• [FRAGMENT]
• • • • • • •
De officiële start van Kuumba, in september 2023, was het startschot voor de bewoners om aan de slag te gaan met formele bijeenkomsten en een georganiseerder collectief project. Hoewel de begeleiding hiervoor in handen is van LDC Cosmos, wordt erover gewaakt dat het vooral de bewoners zijn die samen vorm geven aan het project. De interactie tussen Kuumba en de bewoners is unaniem positief: ze maken allemaal deel uit van een grote gemeenschap. Dat is vooral toe te schrijven aan een onmiskenbare culturele eigenschap van de Afrikanen, waarbij de gemeenschap altijd voorrang krijgt op het individu. De informele contacten en ontmoetingen vormen er de norm en gaandeweg organiseren ze zich als een gemeenschap.

Het collectieve leven is een continu proces

Voor de maandelijkse formele bewonersvergaderingen bepalen ze zelf de agenda en overleggen ze met elkaar om de harmonie van hun project te bewaken. Tot op vandaag schreven ze nog geen charter en reglement van inwendige orde of huishoudelijk reglement. Alle ergernissen, problemen of obstakels worden besproken, waarna ze samen beslissen hoe ze dit zullen aanpakken. Vervolgens wordt het geacteerd in een verslag om samen erover te waken dat de afspraken gerespecteerd worden. Elke maand opnieuw geven ze hun leven in gemeenschap vorm door dat te verfijnen. Onbewust zijn ze allemaal in een project gestapt waarvan op voorhand niet strikt bepaald werd wat het moest zijn. Gelukkig bezitten ze allemaal de gave om positief in het leven te staan en koesteren ze hun project. Daarvoor zijn ze bereid te overleggen en initiatief te nemen.

Tijdens de voorbereidingen met de partners werden verwachtingen uitgesproken, maar zodra de bewoners introkken, moesten we vaststellen dat we hen de mogelijkheden moeten geven om hun project te realiseren. Dat werd van bij het begin gedaan door een maandelijkse bewonersvergadering te organiseren, waar zij de agenda bepalen. We zijn bijzonder opgetogen dat de bewoners het zo goed met elkaar kunnen vinden.

Voor de initiatiefnemers en alle partners is elk project een proces. De positieve punten hebben we reeds benoemd. Helaas zijn er een aantal leerpunten die we moeten onthouden voor toekomstige projecten. De meesten zijn te wijten aan een gebrek aan participatie in het voortraject van zo’n project. Het is helaas bijna onmogelijk om toekomstige bewoners uit kwetsbare doelgroepen te selecteren en hen vervolgens te vragen mee het project vorm en inhoud te geven, en dit gemiddeld voor een aantal jaren. Kwetsbare doelgroepen leven van dag tot dag en hebben niet de mogelijkheid om op lange termijn te denken en zich hiervoor te engageren. Het mag initiatiefnemers van zulke projecten echter niet weerhouden om de aandachtspunten ter harte te nemen en vooraf met de doelgroep in dialoog te gaan.
• • • • • • •
• [TE MAKEN OPDRACHTEN]
(1) Beantwoord over het fragment over Kuumba:
(a) In welke maand en welk jaar ging Kuumba officieel van start?
(b) Hoe vaak houden de bewoners een formele bewonersvergadering?
(c) Waaraan zijn de meeste leerpunten te wijten?
(2) Neem een deel van het fragment over Kuumba woordelijk over. Begin bij de woorden "Voor de initiatiefnemers" en stop na "dialoog te gaan.".
• • • • • • •
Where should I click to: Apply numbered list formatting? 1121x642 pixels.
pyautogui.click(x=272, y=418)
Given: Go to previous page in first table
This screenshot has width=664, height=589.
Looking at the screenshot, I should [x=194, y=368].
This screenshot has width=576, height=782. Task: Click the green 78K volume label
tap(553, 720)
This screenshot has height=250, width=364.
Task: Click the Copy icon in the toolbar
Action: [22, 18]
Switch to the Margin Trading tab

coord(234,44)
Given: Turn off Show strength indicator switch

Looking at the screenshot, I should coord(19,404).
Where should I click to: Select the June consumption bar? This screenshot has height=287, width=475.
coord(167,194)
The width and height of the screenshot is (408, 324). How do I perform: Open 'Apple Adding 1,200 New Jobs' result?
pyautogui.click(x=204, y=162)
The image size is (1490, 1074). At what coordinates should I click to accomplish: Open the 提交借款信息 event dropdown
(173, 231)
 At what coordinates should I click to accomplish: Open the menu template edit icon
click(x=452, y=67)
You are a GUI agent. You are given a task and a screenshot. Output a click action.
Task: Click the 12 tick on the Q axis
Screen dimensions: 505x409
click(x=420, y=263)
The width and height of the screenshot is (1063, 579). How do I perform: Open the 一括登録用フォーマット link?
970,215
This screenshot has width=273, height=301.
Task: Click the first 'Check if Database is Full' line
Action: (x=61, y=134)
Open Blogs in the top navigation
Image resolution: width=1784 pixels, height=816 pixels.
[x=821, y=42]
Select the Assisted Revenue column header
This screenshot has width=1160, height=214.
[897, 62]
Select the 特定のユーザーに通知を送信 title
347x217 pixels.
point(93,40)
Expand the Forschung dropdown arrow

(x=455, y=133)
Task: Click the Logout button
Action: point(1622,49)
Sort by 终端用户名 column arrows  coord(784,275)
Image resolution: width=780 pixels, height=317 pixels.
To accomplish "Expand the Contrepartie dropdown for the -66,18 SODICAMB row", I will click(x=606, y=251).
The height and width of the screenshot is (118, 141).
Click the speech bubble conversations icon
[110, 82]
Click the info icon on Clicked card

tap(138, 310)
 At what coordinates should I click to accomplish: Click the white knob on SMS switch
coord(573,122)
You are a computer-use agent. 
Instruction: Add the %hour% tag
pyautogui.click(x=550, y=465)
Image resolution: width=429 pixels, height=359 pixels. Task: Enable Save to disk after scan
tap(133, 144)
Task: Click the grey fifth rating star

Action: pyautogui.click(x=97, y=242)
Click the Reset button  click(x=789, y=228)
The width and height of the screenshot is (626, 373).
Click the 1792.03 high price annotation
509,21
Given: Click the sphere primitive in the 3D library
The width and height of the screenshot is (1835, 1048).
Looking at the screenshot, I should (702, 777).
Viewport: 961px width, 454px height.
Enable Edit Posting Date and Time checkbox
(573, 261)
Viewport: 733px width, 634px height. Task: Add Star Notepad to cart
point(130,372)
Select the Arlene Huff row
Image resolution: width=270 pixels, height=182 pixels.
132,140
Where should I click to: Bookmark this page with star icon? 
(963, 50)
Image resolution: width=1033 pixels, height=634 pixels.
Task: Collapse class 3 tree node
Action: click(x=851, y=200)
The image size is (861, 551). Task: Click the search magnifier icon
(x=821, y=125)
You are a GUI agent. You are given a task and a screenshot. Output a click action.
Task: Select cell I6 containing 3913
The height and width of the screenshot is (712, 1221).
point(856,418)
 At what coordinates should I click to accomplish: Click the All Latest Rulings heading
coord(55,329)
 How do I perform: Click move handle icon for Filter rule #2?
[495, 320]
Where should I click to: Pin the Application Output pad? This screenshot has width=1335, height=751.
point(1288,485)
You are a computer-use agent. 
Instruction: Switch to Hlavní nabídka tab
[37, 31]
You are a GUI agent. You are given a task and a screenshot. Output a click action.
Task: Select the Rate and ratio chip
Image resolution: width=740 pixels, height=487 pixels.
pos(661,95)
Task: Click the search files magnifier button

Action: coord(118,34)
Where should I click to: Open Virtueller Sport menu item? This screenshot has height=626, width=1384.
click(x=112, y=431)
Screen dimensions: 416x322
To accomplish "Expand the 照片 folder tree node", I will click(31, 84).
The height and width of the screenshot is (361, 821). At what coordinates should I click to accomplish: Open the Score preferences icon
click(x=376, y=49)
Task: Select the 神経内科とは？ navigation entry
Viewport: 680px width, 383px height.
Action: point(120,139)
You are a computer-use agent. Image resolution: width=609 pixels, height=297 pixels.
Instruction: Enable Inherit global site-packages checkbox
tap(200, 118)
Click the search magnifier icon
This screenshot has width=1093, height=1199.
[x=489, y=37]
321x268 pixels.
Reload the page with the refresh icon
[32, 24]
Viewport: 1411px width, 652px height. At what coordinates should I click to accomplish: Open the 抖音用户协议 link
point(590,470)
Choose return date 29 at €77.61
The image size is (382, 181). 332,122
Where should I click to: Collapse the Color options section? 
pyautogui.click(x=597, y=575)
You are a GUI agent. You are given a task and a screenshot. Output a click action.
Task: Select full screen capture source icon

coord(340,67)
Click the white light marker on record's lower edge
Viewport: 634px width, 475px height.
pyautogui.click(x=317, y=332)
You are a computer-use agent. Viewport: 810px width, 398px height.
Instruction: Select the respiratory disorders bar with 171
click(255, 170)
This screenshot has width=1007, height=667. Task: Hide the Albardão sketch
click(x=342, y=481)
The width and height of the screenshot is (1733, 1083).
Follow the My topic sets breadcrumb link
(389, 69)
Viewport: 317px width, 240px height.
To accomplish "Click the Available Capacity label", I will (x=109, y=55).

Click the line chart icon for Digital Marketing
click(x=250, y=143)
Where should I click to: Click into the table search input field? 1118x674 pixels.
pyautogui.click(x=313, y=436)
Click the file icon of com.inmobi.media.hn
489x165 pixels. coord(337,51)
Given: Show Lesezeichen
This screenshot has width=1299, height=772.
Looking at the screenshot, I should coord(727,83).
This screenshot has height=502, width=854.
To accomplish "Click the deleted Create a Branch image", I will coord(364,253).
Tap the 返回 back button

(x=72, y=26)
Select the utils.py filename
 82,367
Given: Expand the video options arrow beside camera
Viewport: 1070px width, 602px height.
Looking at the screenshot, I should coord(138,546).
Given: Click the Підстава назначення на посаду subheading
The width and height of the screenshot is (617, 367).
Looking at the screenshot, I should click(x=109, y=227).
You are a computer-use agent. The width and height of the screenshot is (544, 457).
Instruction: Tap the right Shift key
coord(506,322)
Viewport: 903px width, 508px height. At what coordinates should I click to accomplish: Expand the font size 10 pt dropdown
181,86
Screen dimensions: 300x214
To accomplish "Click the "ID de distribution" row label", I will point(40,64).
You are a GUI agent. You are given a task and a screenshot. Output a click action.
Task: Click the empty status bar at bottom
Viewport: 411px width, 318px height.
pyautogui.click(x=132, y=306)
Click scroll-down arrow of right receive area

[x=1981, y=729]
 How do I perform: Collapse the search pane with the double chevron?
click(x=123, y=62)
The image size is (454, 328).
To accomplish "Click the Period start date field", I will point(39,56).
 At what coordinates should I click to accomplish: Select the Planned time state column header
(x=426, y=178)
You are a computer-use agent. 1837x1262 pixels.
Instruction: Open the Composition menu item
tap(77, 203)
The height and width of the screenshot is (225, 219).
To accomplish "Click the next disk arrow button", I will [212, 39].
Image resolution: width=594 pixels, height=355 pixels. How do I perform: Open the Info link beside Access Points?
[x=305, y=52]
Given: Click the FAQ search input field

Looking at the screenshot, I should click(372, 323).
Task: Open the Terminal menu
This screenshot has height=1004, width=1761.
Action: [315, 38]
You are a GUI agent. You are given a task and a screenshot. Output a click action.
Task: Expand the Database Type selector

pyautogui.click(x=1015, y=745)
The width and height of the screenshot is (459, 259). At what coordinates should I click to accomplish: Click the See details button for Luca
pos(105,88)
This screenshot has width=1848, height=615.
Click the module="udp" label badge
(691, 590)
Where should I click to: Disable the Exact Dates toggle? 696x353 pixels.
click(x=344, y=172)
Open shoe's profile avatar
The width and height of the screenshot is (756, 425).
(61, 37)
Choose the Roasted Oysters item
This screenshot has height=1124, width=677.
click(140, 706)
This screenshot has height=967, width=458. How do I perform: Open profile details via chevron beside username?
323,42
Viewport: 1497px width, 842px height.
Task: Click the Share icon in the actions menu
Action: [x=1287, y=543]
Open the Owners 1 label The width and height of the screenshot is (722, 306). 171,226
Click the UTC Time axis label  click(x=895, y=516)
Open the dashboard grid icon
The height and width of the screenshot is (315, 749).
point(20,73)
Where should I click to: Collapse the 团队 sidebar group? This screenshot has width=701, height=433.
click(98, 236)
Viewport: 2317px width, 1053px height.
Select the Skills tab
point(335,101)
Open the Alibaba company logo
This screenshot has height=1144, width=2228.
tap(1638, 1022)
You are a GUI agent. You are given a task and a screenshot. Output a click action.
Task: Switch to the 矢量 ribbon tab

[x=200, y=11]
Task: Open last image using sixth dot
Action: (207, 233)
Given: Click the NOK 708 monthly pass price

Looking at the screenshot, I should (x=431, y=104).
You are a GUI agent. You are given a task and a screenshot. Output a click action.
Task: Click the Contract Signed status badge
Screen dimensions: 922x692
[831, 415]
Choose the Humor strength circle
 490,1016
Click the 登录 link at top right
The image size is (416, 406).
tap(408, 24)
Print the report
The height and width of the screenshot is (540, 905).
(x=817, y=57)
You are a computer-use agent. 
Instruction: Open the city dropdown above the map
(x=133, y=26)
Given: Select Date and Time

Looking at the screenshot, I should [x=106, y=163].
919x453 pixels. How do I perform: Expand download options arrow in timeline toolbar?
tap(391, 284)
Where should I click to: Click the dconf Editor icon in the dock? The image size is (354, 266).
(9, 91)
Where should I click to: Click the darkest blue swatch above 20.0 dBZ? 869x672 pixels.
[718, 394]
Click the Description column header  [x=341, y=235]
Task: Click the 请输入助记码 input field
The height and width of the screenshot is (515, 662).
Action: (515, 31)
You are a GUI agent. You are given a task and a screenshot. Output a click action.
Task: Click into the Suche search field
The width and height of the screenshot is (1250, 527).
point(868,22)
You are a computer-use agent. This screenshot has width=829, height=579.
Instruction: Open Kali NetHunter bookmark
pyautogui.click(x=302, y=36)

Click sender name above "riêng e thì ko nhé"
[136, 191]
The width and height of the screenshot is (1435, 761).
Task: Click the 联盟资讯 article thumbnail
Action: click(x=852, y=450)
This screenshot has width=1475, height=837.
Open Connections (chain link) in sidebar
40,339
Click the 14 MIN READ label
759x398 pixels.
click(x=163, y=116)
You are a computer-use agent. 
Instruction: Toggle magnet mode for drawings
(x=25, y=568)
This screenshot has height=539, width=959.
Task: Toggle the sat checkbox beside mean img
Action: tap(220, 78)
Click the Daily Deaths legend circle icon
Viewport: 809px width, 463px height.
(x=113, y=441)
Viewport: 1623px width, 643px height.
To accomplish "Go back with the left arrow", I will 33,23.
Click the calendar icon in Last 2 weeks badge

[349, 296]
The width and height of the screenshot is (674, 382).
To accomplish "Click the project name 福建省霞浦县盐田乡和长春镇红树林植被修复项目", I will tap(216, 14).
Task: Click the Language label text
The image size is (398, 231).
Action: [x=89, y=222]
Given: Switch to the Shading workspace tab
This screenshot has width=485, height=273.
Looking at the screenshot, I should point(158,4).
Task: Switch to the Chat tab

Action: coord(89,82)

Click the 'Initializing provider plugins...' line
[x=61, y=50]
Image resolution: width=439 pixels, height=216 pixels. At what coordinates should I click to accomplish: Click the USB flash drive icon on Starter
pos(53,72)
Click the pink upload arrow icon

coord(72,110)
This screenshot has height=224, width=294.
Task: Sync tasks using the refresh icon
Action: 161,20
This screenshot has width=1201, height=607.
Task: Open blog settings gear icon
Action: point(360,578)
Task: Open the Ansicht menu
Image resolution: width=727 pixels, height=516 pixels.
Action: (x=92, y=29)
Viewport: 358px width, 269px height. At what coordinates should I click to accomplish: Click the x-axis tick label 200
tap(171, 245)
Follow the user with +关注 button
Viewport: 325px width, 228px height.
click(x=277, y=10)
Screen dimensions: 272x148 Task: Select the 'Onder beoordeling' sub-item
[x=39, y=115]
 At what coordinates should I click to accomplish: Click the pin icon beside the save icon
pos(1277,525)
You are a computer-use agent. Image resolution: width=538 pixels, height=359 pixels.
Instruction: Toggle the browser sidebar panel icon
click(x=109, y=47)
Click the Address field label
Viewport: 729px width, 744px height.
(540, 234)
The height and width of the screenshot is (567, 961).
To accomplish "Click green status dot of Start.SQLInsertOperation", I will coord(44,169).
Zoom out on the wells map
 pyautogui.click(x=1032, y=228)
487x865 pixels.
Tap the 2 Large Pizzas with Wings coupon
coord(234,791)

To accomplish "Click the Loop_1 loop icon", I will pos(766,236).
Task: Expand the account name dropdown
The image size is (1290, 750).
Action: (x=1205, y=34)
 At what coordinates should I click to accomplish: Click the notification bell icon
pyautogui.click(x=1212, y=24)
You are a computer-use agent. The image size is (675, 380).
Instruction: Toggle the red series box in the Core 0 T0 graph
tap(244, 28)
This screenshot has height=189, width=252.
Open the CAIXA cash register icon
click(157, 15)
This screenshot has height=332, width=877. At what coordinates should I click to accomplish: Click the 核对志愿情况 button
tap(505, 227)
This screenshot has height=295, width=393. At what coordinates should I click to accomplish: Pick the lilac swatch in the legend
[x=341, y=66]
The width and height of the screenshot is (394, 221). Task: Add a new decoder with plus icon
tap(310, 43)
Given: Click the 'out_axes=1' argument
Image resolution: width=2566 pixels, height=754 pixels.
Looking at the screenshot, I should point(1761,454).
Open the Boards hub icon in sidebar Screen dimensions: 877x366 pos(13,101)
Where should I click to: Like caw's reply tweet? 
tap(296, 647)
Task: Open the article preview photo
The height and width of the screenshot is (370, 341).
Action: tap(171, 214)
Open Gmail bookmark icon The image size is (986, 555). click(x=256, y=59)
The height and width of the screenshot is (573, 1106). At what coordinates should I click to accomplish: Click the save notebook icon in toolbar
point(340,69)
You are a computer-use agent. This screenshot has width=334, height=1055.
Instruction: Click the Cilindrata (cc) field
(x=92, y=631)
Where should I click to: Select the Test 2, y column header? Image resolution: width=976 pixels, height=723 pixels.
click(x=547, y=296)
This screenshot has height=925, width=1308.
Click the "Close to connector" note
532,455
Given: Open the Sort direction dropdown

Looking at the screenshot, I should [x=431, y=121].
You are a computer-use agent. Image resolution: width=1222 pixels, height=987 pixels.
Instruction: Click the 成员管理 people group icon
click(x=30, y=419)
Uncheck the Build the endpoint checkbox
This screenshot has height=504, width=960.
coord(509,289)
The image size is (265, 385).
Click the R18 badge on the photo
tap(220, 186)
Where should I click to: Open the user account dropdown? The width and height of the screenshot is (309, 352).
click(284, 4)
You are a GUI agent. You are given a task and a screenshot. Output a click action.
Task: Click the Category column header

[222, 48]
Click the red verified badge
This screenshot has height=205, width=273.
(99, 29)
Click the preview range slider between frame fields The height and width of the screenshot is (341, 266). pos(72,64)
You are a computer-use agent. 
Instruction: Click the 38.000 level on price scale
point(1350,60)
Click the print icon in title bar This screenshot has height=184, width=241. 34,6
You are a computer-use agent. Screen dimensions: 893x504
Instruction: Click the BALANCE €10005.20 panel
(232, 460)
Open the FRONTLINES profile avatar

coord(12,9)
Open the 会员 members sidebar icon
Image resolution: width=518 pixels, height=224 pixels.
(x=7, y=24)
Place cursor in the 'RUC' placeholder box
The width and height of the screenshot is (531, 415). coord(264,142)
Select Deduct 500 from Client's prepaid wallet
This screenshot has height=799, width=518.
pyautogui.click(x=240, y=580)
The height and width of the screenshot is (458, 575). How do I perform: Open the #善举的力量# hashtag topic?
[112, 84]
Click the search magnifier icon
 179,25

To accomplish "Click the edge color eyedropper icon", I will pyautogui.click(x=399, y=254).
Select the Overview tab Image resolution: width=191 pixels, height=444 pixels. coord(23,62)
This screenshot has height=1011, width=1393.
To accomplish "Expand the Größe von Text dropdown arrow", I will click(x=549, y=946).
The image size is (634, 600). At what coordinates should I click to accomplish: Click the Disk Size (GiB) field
• • • • • • •
• [UITGEWERKTE OEFENING]
(1)
(a) In september 2023.
(b) Elke maand.
(c) Aan een gebrek aan participatie in het voortraject van zo'n project.

(2)
Voor de initiatiefnemers en alle partners is elk project een proces. De positieve punten hebben we reeds benoemd. Helaas zijn er een aantal leerpunten die we moeten onthouden voor toekomstige projecten. De meesten zijn te wijten aan een gebrek aan participatie in het voortraject van zo’n project. Het is helaas bijna onmogelijk om toekomstige bewoners uit kwetsbare doelgroepen te selecteren en hen vervolgens te vragen mee het project vorm en inhoud te geven, en dit gemiddeld voor een aantal jaren. Kwetsbare doelgroepen leven van dag tot dag en hebben niet de mogelijkheid om op lange termijn te denken en zich hiervoor te engageren. Het mag initiatiefnemers van zulke projecten echter niet weerhouden om de aandachtspunten ter harte te nemen en vooraf met de doelgroep in dialoog te gaan.